Research continued to demonstrate the importance of emotional connection, entertainment values, respecting the audience and so forth, so why wouldn’t ads get better? The joke US ads of the '50s (the salesman in the living room model - shouty, repetitive, ear shattering) would gradually give way to the sophisticated, witty, popular ads pioneered by Doyle Dane Bernbach in New York in the 1970s. (Every creative giving a presentation during that period had the famous VW Beetle getting to the snow plow ad in his/hers presentation – what an irony – and subtlety, flattering the viewer, assuming an intelligent audience were the way agencies thought about advertising.
Indeed, the Advertising Association’s annual Ad Tracking research regularly showed very high levels of liking or approval - or whatever positive attitude was being measured - for advertising. It was a commonplace to say ‘people like the ads better than the programmes.’ An exaggeration perhaps, but people did enjoy many of the now famous ads of the '70s and '80s – Heineken, Stella, Oxo, Hamlet, Nescafe Gold, etc.
I’ve just returned from three weeks in the US, shocked senseless by the drivel passing as advertising. The quantity is breathtaking – every 7 minutes a barrage of shouty, repetitive, patronising ads. Nothing, repeat nothing has changed in 50 years. Clearly the salesman stabbing his finger in your chest is the default mode for the new generation of advertisers. In fact, if anything, things are now worse than the early days, which at least were likely to have contained real content.
Kraft , for example, sponsored Masterpiece Theatre and regularly produced quite long ads featuring instructions about recipes to be made with Kraft products: respectful of the audience and genuinely useful. I think I could count the number of ads that could be classified as ‘strategic’ on the fingers of one hand. And this was in the middle of the opening game of the NFL season, presumably with a massive audience. As for the prescription drugs ads: hilarious standard format praising the advertised brand but legally required to list a vast number of possible side effects: cue voice over intoning -bleeding, death by infectious diseases, lymphoma, hair loss, depression etc.
Enter Ad blockers. They should be hailed as the frustrated creative person’s salvation. A coming issue of Market Leader will feature an analysis of the growing effects of ad-blockers, along with bots and other forms of digital fraud. And, perhaps not surprisingly, the dislike of the tsunami of digital ads crawling all over our tech devices has been showing up in the Advertising Association Ad Tracking surveys for many years now.

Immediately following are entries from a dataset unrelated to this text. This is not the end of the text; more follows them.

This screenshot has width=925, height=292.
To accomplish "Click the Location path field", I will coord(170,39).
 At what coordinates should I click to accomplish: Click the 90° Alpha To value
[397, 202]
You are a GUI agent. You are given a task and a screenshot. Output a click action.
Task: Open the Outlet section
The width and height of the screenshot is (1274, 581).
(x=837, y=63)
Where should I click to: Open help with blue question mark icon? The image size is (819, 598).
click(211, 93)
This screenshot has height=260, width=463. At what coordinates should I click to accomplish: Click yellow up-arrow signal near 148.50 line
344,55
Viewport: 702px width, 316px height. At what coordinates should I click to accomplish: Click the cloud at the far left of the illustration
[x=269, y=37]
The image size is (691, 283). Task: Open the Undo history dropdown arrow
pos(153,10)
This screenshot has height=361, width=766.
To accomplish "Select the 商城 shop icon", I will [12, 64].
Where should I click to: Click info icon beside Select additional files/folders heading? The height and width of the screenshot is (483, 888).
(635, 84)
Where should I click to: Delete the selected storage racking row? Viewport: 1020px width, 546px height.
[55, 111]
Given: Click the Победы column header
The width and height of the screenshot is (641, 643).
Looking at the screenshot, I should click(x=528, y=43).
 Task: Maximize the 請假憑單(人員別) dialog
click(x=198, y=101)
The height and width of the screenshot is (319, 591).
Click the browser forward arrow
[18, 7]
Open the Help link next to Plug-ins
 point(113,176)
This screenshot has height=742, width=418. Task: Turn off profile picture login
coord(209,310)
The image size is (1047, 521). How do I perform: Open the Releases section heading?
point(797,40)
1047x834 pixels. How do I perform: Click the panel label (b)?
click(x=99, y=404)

Will this finally shake clients out of the notion that digital messaging is the answer and that we may just see a new age of creativity in conventional advertising? Is it possible that creativity that we took for granted pre-digital may be ready to flower again? Whether it is on TV or online, consumers are ready for something better. They deserve it and now have the tools to demand it by punishing what they don’t like.